(DAFTAR TUGAS):
a: Tolong jawab pertanyaan berikut berdasarkan teks tentang coaching untuk supervisi akademik, dengan tanda jawaban yang sama:
(i) Hari dan tanggal apa yang tertera di bagian atas teks?
(ii) Dengan alur apa percakapan coaching dilakukan?
(iii) Apa tiga kompetensi inti coaching yang disebutkan?
b: Kumpulkan semua baris catatan yang memuat kata "height".

(KUTIPAN TEKS):
---*---
Rabu, 29 Maret 2023

Koneksi Antar Materi Modul 2.3

Coaching untuk Supervisi Akademik

     Pembelajaran terkait paradigma berpikir coaching dalam berkomunikasi dalam rangka mengembangkan kompetensi rekan sejawat; menerapkan praktik komunikasi memberdayakan dengan menggunakan paradigma berpikir dan prinsip coaching;  serta melakukan percakapan berbasis coaching dalam komunitas sekolah untuk mengembangkan kompetensi rekan sejawat adalah materi yang saya pelajari dalam modul 2.3 ini. Sehingga kami sebagai calon guru penggerak mampu menjelaskan konsep coaching secara umum; membedakan coaching dengan pengembangan diri lainnya, yaitu mentoring, konseling, fasilitasi, dan training; menjelaskan konsep coaching dalam dunia pendidikan sebagai pendekatan pengembangan kompetensi diri dan orang lain/ rekan sejawat; menjelaskan paradigma berpikir coaching dalam komunikasi yang memberdayakan untuk pengembangan kompetensi; menjelaskan prinsip-prinsip coaching dalam komunikasi yang memberdayakan untuk pengembangan kompetensi;mengaitkan antara paradigma berpikir dan prinsip-prinsip coaching dengan supervisi akademik;membedakan antara coaching, kolaborasi, konsultasi, dan evaluasi dalam rangka memberdayakan rekan sejawat; melakukan percakapan coaching dengan alur TIRTA; mempraktikkan tiga kompetensi inti coaching: coaching presence, mendengar aktif, dan mengajukan pertanyaan berbobot dalam percakapan coaching;menjelaskan jalannya percakapan coaching untuk membuat rencana, melakukan refleksi, memecahkan masalah, dan melakukan kalibrasi;memberikan umpan balik dengan paradigma berpikir dan prinsip dan coaching;mempraktikan rangkaian supervisi akademik yang berdasarkan paradigma berpikir coaching yang dilakukan dengan alur MERDEKA yaitu Mulai dari Diri, Eksplorasi Konsep , Ruang Kolaborasi Demonstrasi Kontekstual,Elaborasi Pemahaman Koneksi Antarmateri  dan Aksi nyata.
---*---
(CATATAN DITAMPILKAN):
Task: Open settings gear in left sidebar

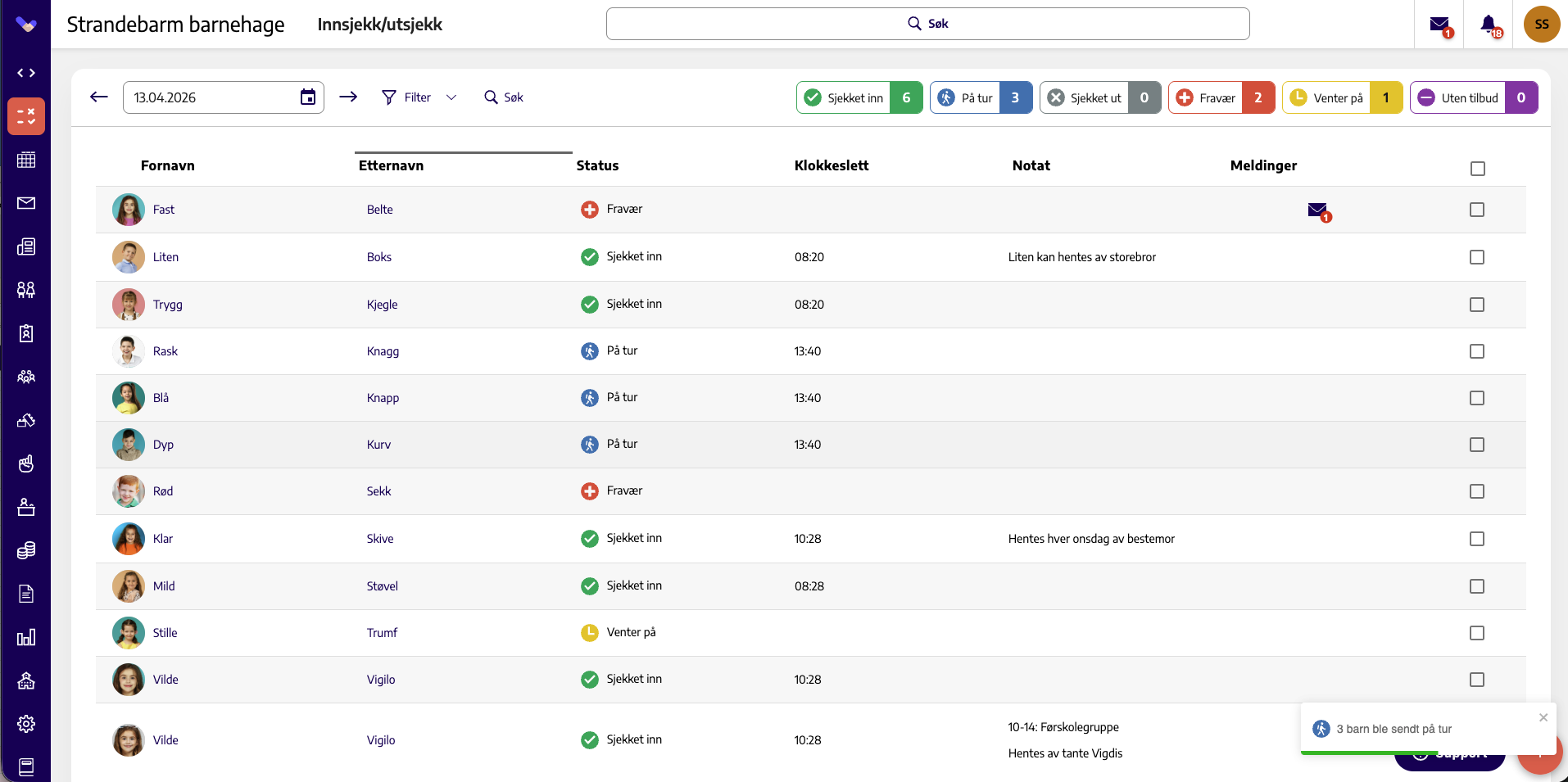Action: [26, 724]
---*---
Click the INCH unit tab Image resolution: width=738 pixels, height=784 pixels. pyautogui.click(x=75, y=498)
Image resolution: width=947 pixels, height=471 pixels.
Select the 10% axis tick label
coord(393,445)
---*---
(JAWABAN PER TUGAS):
a:
(i) Rabu, 29 Maret 2023.
(ii) Alur TIRTA.
(iii) Coaching presence, mendengar aktif, dan mengajukan pertanyaan berbobot.

b:
Click the INCH unit tab Image resolution: width=738 pixels, height=784 pixels. pyautogui.click(x=75, y=498)
Image resolution: width=947 pixels, height=471 pixels.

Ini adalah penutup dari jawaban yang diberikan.